On page 7, paragraph 2, authors mention “homogeneous/nonhomogeneous boundary conditions”. Please clarify.
If the model is stable and does not take long time to run, then a more detailed sensitivity analysis such as a factorial analysis will be more adequate.
Vijayaraghavan Rajagopal
Friday 4 July 2008
Please, rank the following on the scale from 1 (worst) to 5 (best)
Originality 3
Methodological originality 3
Biologic originality 3
Completeness of discussion 5
Appropriate references 4
Organisation 4
Clarity 4
Is the technical treatment plausible and free from technical errors?
Have you checked the equations no.
Are you aware of prior publication or presentation of this work no.
Is the paper too long no.
Recommendation:
(A) Accept
(B) Accept subject to minor revisions
(C) Accept with major revisions
(D) Reject
B, accept subject to minor revisions.
Should this paper be presented as poster or as podium presentation (this recommendation does not reflect upon the relative quality of the paper)? Presentation.

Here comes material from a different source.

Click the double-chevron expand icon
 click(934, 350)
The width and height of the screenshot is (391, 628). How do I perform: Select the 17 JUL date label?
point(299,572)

Comments to the manuscript:
The paper is well written, providing a clear idea of the methods used to model mitral valve closure. The authors’ aim of providing quick computations of valve closure justifies the use of mass-spring models.

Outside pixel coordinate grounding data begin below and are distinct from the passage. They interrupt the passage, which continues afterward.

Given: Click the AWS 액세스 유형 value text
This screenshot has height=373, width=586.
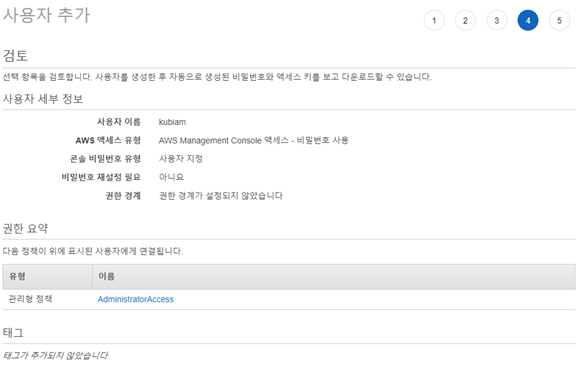Looking at the screenshot, I should pyautogui.click(x=254, y=140).
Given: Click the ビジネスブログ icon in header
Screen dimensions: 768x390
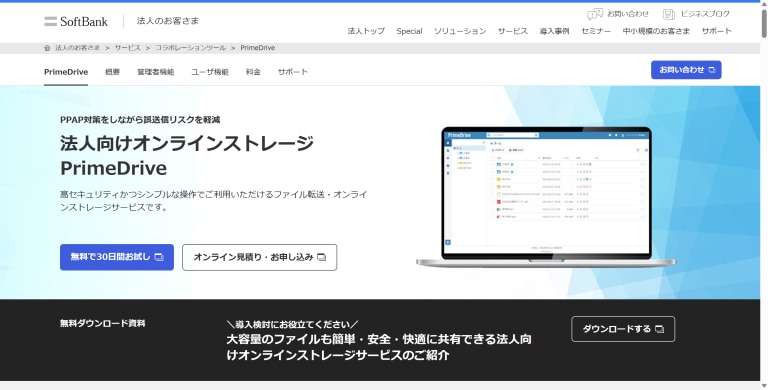Looking at the screenshot, I should 669,14.
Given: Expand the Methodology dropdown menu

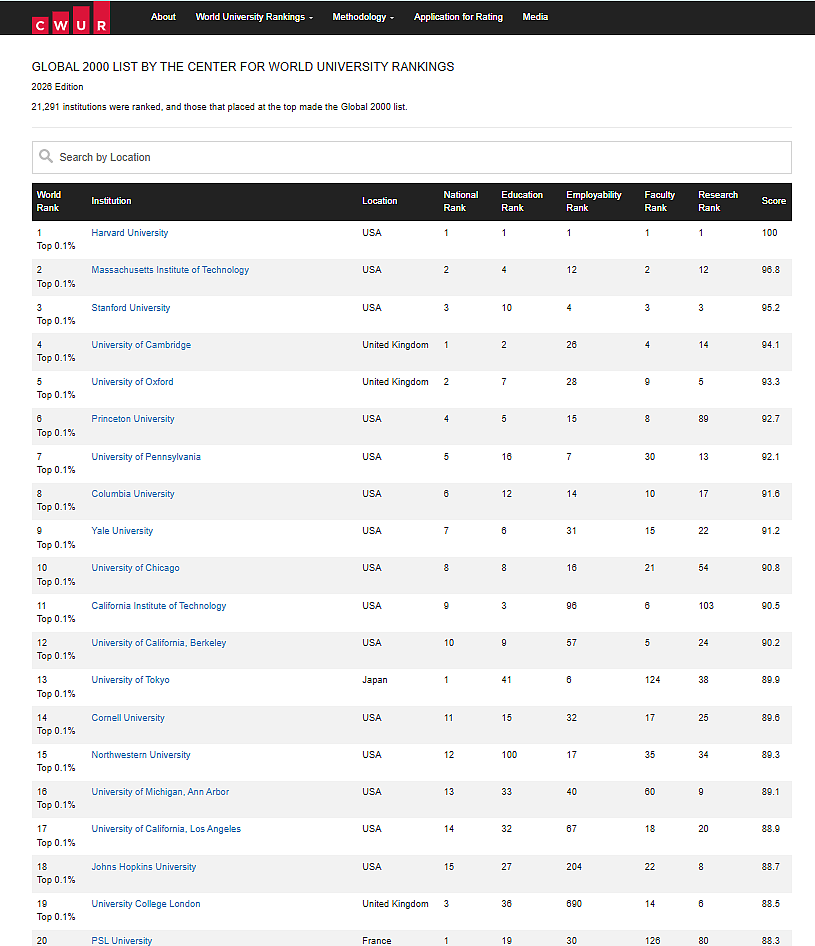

However, I am not able to understand the reasoning for why the authors desire low sensitivity of valve closure to leaflet properties. Doesn’t the indication of large variance in these properties (from ref [14]) indicate that subject-specific material properties are necessary? Indeed, biological tissue properties are individual-specific and time-specific (properties change over time as well). Change in material properties affect mechanical stress and deformation. Therefore, more clarification is needed on this part. What range of material properties should we expect physiologically in normal and diseased hearts?Fig. 5 is a bit confusing. Do the authors refer to the top and bottom rows or the left most and right most columns? More clarification in the caption for Fig. 5 would suffice.